I’m really glad you like it, because it is not mentioned often just because it doesn’t fit in. It’s not a story. It’s a novel. “She’s not a novelist,” people said. But I worked very hard on it. And I thought it was really good.

I’m surprised that it doesn’t get mentioned more, because it’s truly excellent. I give it to many heartbroken friends as a gift.

You can imagine that it was based on an experience. And it started, really, as scenes. I will write something, whether it’s very small or that novel, if the material just interests me so much. All the observations in the novel, all the perceptions she has about this or that or all the strange things that go into it, it just interested me so much. I have to write about it.

But it started out as two different novels. I don’t know if I’ve talked about this anywhere before. I thought, I’ll write a story of this love affair. But then I was kind of bored by it as just a straight story of the love affair and the breakup. It just did not captivate me. At the same time, I started writing what I called Novel No. 2, which was about the process of writing Novel No. 1. And I kept Novel No. 2 a secret. My publisher was waiting for Novel No. 1. But I was at the same time writing Novel No. 2, and they didn’t know about that.

And then Alan, who doesn’t usually play a crucial part in my work, strangely enough said, “If you’re kind of bored with that one, why don’t you write a second one that you don’t tell anyone about?” He guessed what I was already doing. He didn’t suggest it. I was already doing it. That was odd. And, at some point, I realized, Oh, I can merge them, and then I’ll be perfectly happy with Novel No. 1 because it serves the purposes of Novel No. 2.

++++++

**Problems to solve**
[A] In the interview excerpt, what did the speaker call the book that was secretly about writing the first one?
[B] From the interview excerpt, copy out the passage from "I’m really glad" to "was really good.".

++++++

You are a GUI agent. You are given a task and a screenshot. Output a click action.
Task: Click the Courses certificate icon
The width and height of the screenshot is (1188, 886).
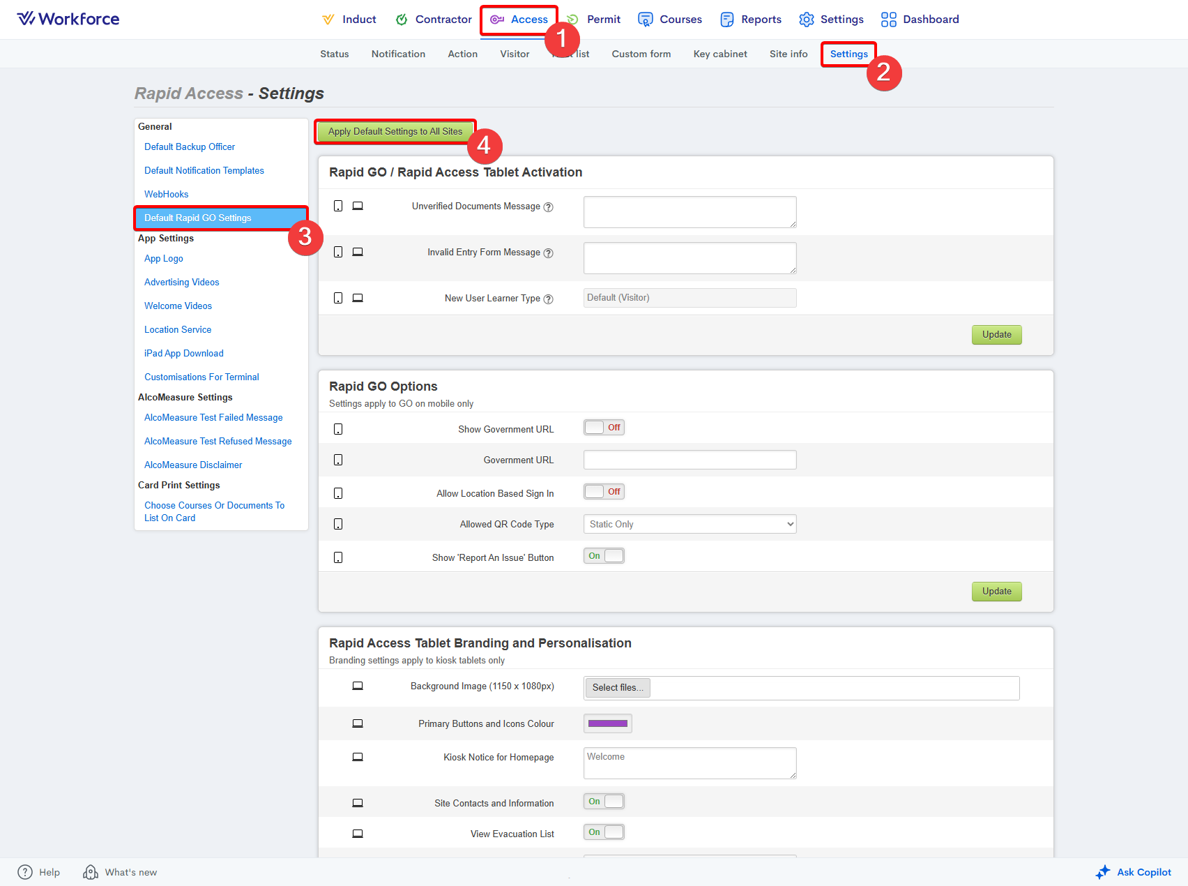tap(646, 20)
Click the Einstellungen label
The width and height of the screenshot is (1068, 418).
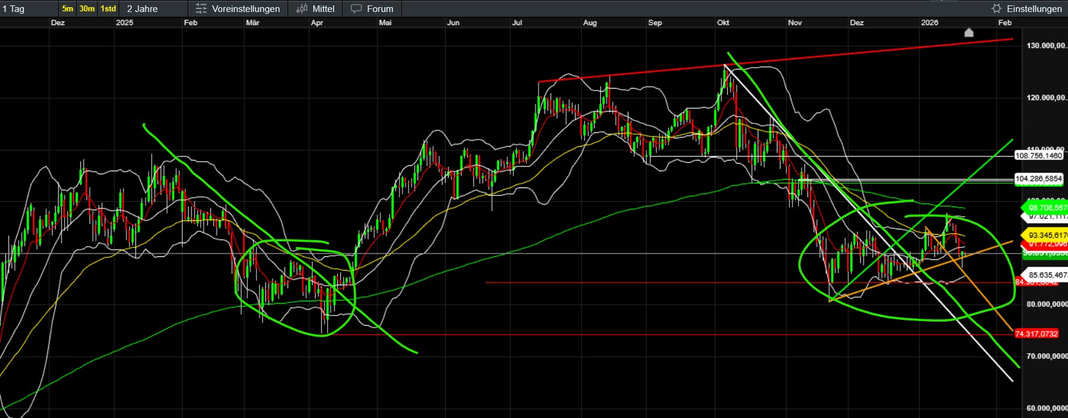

++++++

**Solutions to each task**
[A] Novel No. 2

[B]
I’m really glad you like it, because it is not mentioned often just because it doesn’t fit in. It’s not a story. It’s a novel. “She’s not a novelist,” people said. But I worked very hard on it. And I thought it was really good.